## EXERCISE DIRECTIONS
Compute the number of lines in the following data that include the word "text", and output that number alone.

Items listed in a dataset:
........

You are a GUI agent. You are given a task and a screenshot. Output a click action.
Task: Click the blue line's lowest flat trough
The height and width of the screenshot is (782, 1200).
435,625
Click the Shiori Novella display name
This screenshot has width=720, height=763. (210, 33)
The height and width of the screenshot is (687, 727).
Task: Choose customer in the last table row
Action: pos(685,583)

........

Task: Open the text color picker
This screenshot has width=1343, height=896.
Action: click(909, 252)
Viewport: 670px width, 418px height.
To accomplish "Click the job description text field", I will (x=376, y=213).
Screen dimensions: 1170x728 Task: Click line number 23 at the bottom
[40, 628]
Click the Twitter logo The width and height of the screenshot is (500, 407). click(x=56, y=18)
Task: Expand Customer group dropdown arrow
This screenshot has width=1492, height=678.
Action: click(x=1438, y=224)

........

## SOLUTION
2